== Segment start ==
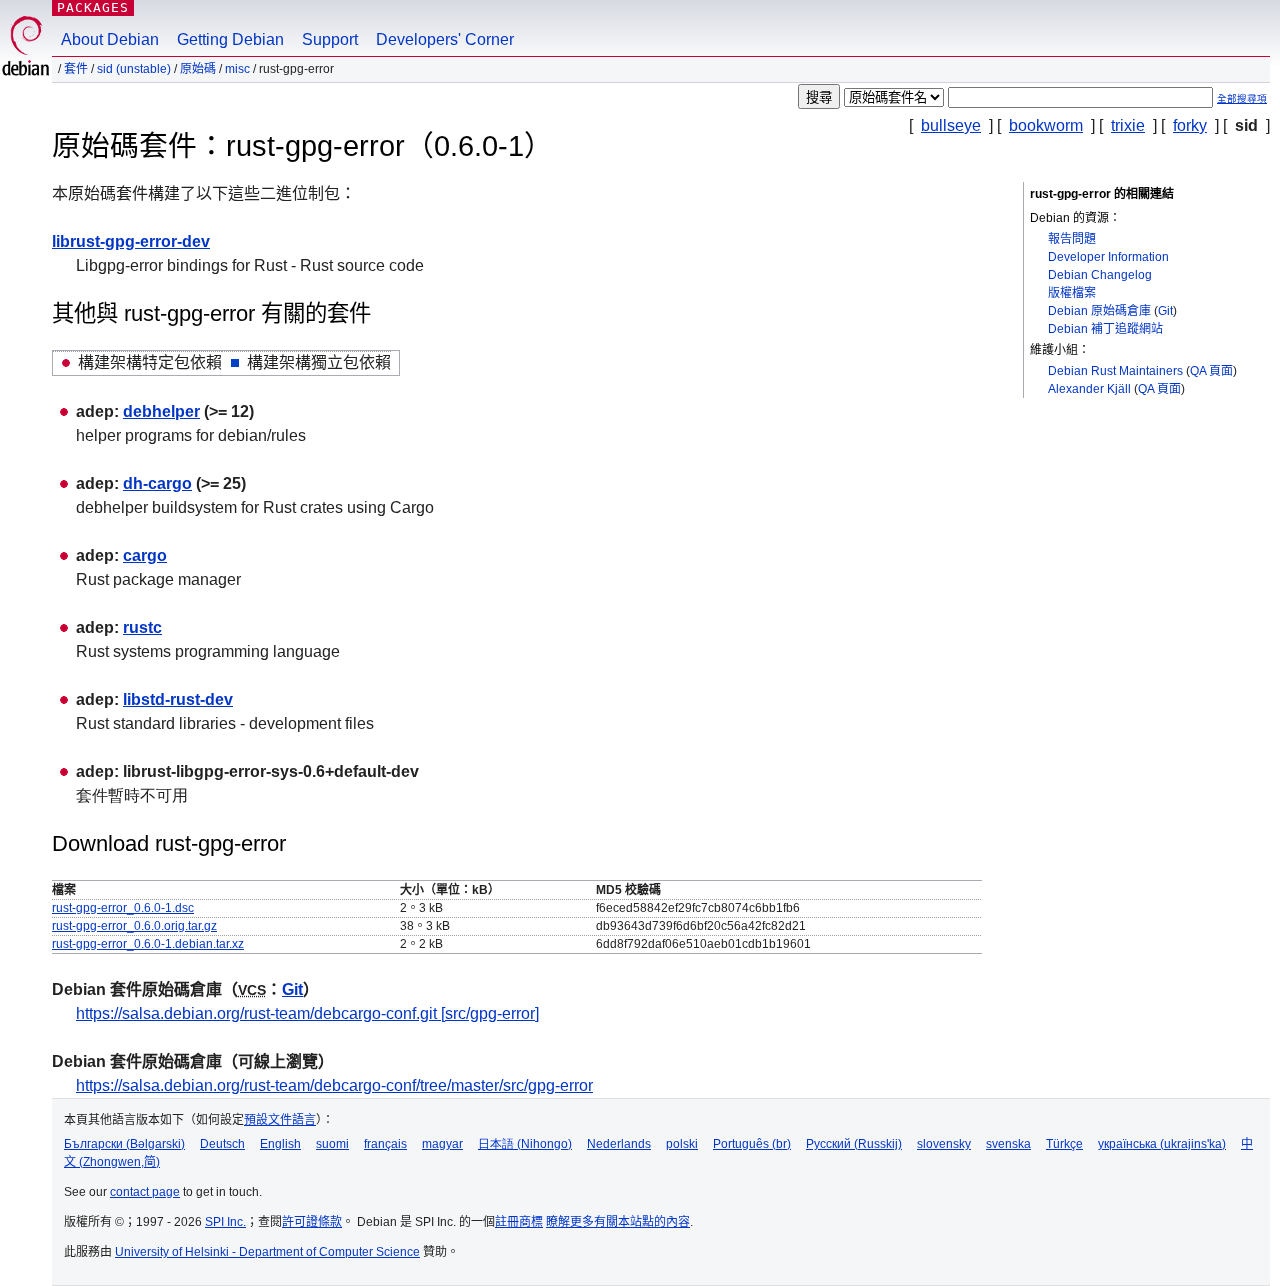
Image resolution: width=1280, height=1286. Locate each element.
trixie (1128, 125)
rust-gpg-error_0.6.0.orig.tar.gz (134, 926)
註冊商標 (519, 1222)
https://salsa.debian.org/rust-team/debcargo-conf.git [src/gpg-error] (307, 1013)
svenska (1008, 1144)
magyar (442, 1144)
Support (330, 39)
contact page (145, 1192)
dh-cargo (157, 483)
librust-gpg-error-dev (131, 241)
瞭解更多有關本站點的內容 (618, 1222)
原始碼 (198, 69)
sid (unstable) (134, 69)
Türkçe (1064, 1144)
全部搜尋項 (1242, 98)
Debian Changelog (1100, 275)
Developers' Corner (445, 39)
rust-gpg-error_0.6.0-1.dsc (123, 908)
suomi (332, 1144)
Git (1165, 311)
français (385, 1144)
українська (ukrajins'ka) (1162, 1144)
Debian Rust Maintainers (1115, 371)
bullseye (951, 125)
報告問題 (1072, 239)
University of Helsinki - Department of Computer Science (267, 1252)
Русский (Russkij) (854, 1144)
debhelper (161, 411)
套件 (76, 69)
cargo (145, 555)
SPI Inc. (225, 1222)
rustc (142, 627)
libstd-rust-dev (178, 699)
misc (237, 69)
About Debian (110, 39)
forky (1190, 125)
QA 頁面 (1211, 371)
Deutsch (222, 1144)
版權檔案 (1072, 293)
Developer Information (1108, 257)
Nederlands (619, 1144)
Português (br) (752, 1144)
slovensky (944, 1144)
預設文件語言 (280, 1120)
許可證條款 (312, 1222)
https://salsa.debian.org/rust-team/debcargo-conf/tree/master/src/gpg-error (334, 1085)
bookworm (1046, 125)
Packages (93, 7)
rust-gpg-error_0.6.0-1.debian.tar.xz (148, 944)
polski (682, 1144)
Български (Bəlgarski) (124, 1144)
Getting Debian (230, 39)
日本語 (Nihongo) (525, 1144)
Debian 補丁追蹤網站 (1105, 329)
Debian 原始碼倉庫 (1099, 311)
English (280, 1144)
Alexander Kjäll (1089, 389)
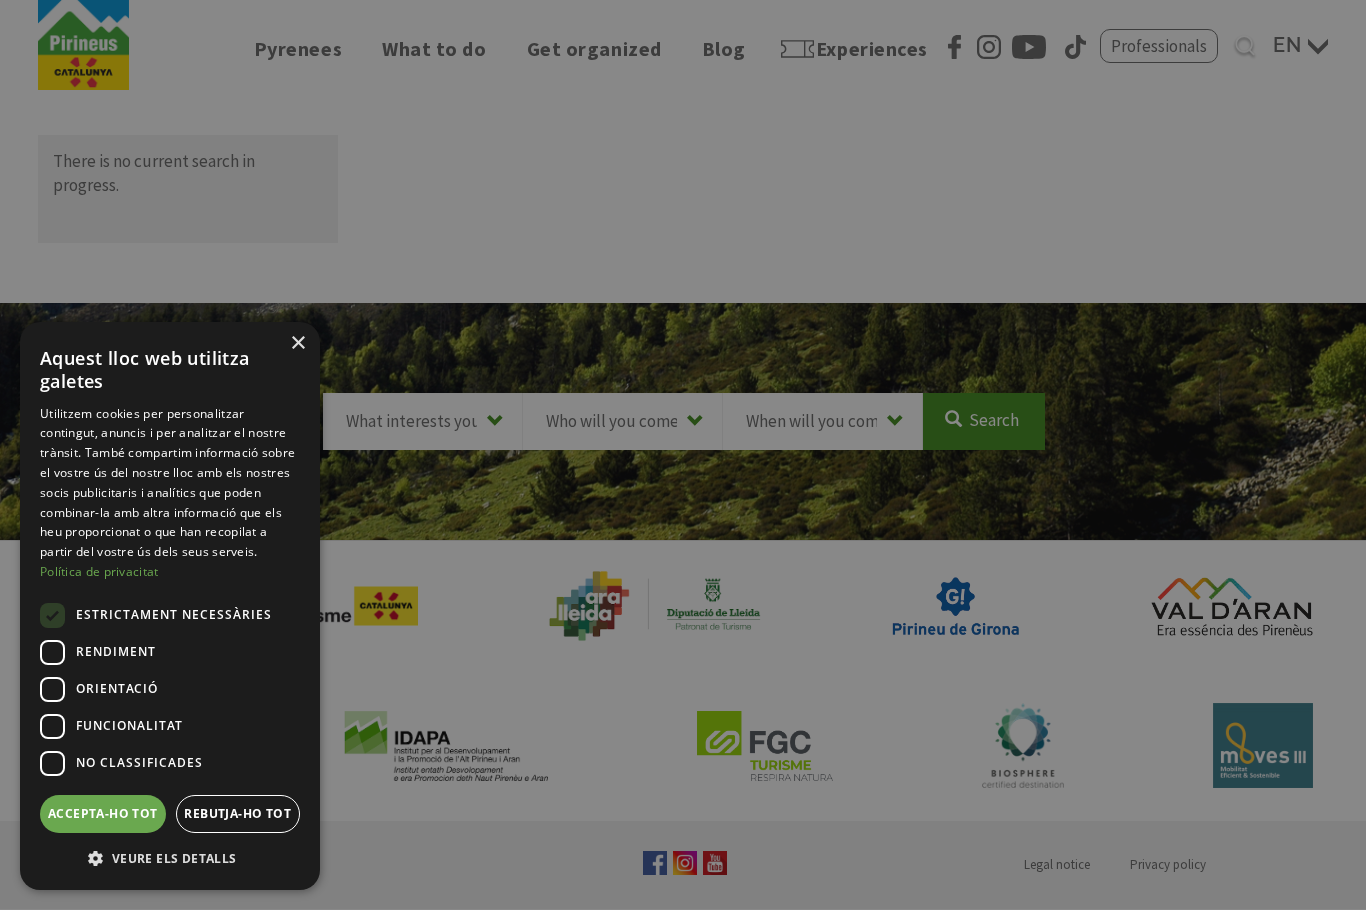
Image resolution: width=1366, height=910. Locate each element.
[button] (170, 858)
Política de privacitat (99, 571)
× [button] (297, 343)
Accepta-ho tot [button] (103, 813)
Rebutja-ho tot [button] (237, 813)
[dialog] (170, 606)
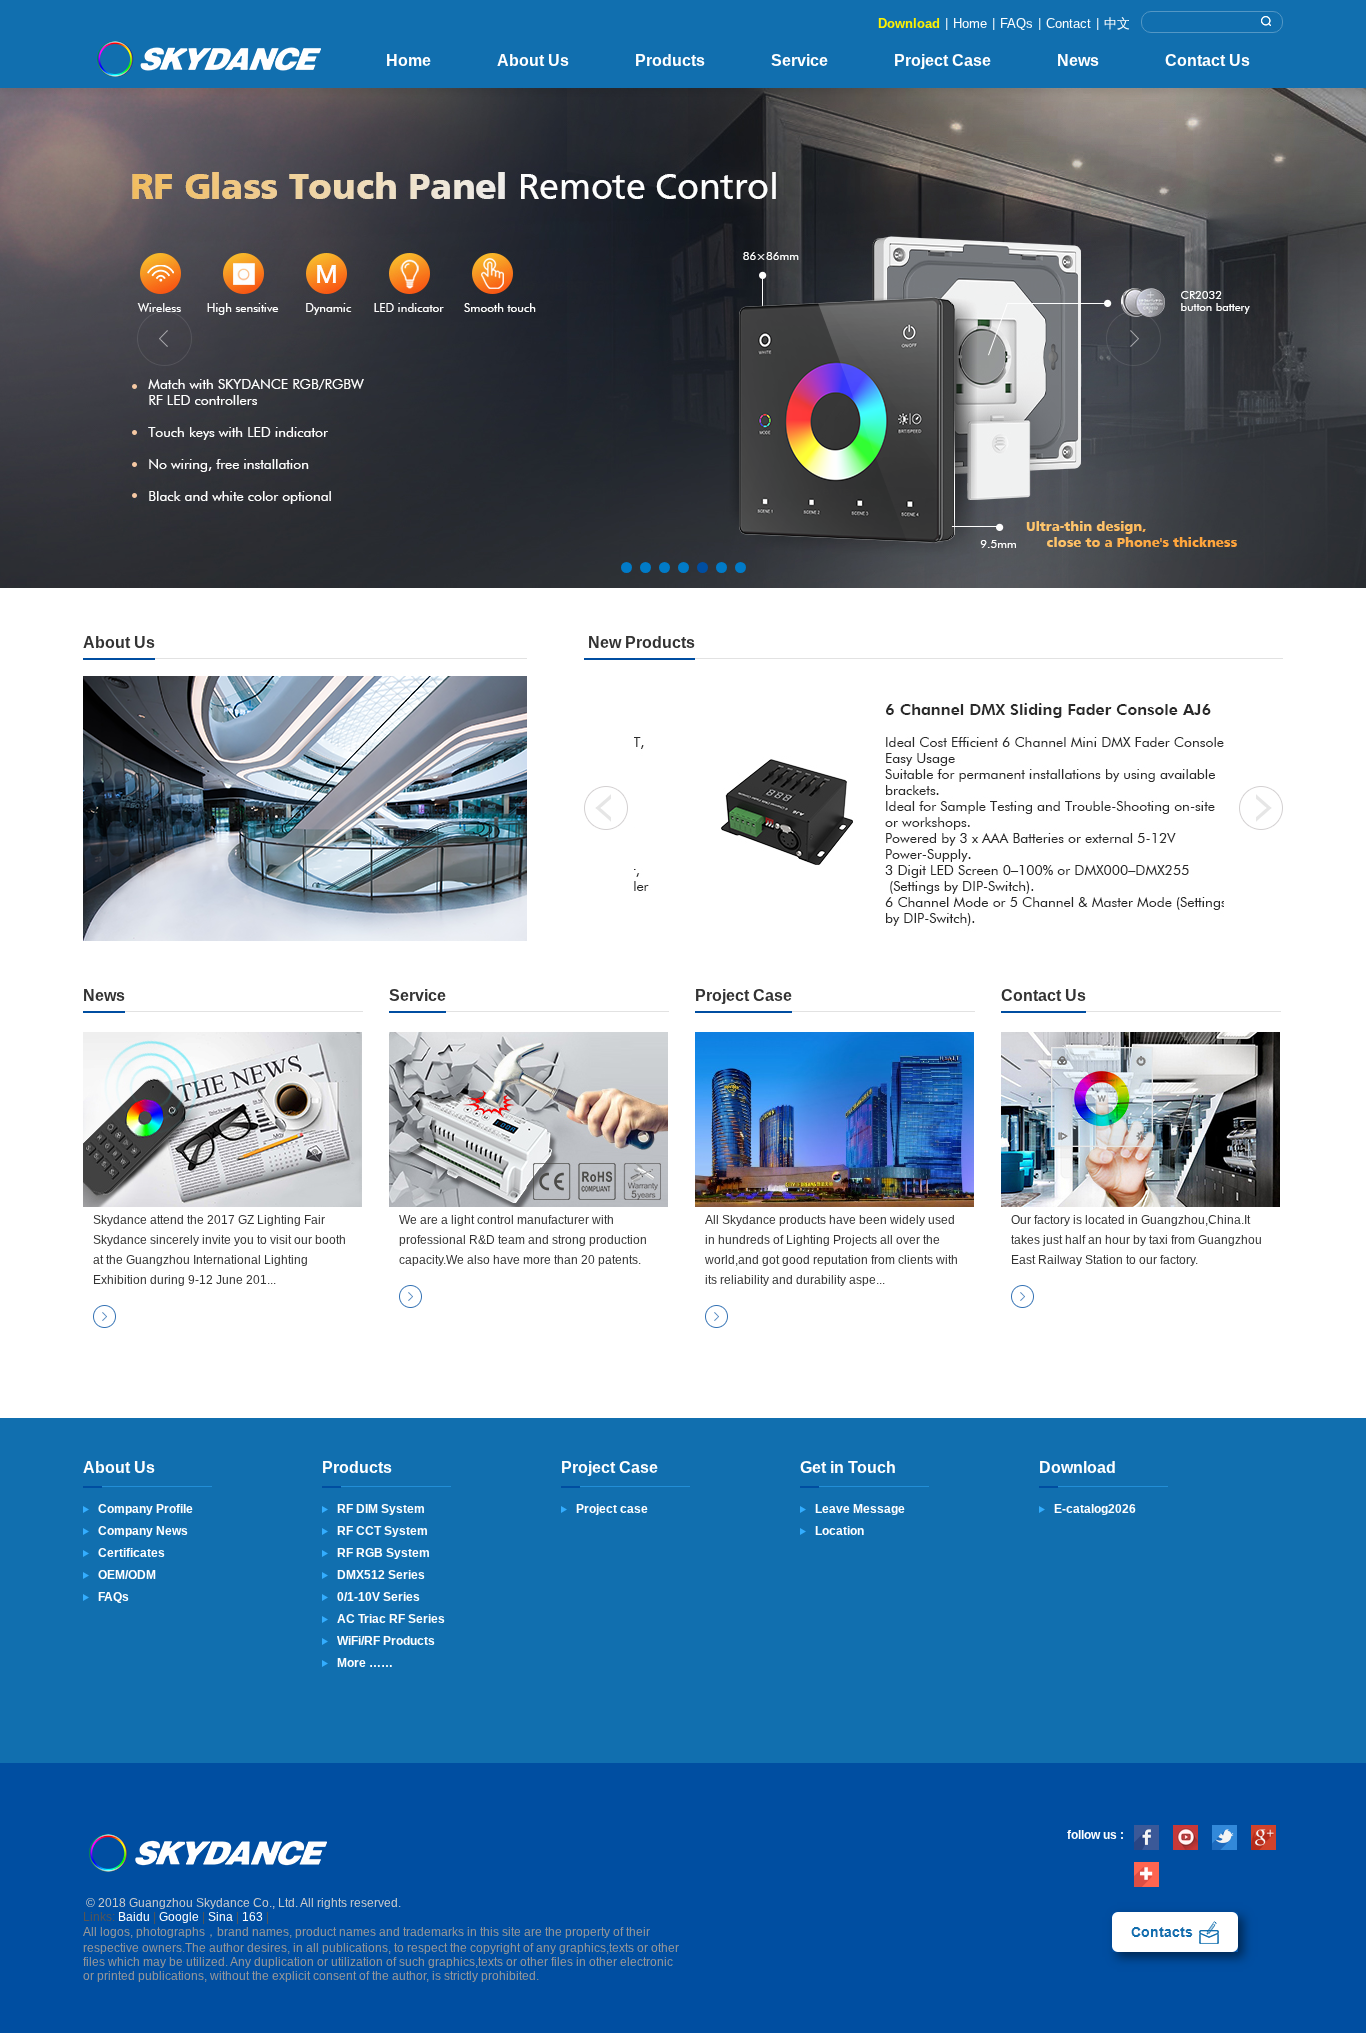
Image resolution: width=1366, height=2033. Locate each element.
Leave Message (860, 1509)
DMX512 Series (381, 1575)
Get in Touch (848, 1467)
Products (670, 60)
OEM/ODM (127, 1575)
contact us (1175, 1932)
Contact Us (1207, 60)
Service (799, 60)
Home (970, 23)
== Segment end ==
Reproduce the listing exactly, images omitted.

§ **Result of the task**
Image resolution: width=1280, height=1286. Locate each element.
trixie (1128, 125)
rust-gpg-error_0.6.0.orig.tar.gz (134, 926)
註冊商標 (519, 1222)
https://salsa.debian.org/rust-team/debcargo-conf.git [src/gpg-error] (307, 1013)
svenska (1008, 1144)
magyar (442, 1144)
Support (330, 39)
contact page (145, 1192)
dh-cargo (157, 483)
librust-gpg-error-dev (131, 241)
瞭解更多有關本站點的內容 (618, 1222)
原始碼 (198, 69)
sid (unstable) (134, 69)
Türkçe (1064, 1144)
全部搜尋項 (1242, 98)
Debian Changelog (1100, 275)
Developers' Corner (445, 39)
rust-gpg-error_0.6.0-1.dsc (123, 908)
suomi (332, 1144)
Git (1165, 311)
français (385, 1144)
українська (ukrajins'ka) (1162, 1144)
Debian Rust Maintainers (1115, 371)
bullseye (951, 125)
報告問題 (1072, 239)
University of Helsinki - Department of Computer Science (267, 1252)
Русский (Russkij) (854, 1144)
debhelper (161, 411)
套件 (76, 69)
cargo (145, 555)
SPI Inc. (225, 1222)
rustc (142, 627)
libstd-rust-dev (178, 699)
misc (237, 69)
About Debian (110, 39)
forky (1190, 125)
QA 頁面 (1211, 371)
Deutsch (222, 1144)
版權檔案 (1072, 293)
Developer Information (1108, 257)
Nederlands (619, 1144)
Português (br) (752, 1144)
slovensky (944, 1144)
預設文件語言 (280, 1120)
許可證條款 (312, 1222)
https://salsa.debian.org/rust-team/debcargo-conf/tree/master/src/gpg-error (334, 1085)
bookworm (1046, 125)
Packages (93, 7)
rust-gpg-error_0.6.0-1.debian.tar.xz (148, 944)
polski (682, 1144)
Български (Bəlgarski) (124, 1144)
Getting Debian (230, 39)
日本語 (Nihongo) (525, 1144)
Debian 補丁追蹤網站 (1105, 329)
Debian 原始碼倉庫 (1099, 311)
English (280, 1144)
Alexander Kjäll (1089, 389)
Image resolution: width=1366, height=910. Locate each element.
[button] (170, 858)
Política de privacitat (99, 571)
× [button] (297, 343)
Accepta-ho tot [button] (103, 813)
Rebutja-ho tot [button] (237, 813)
[dialog] (170, 606)
Image resolution: width=1366, height=2033. Locate each element.
Leave Message (860, 1509)
DMX512 Series (381, 1575)
Get in Touch (848, 1467)
Products (670, 60)
OEM/ODM (127, 1575)
contact us (1175, 1932)
Contact Us (1207, 60)
Service (799, 60)
Home (970, 23)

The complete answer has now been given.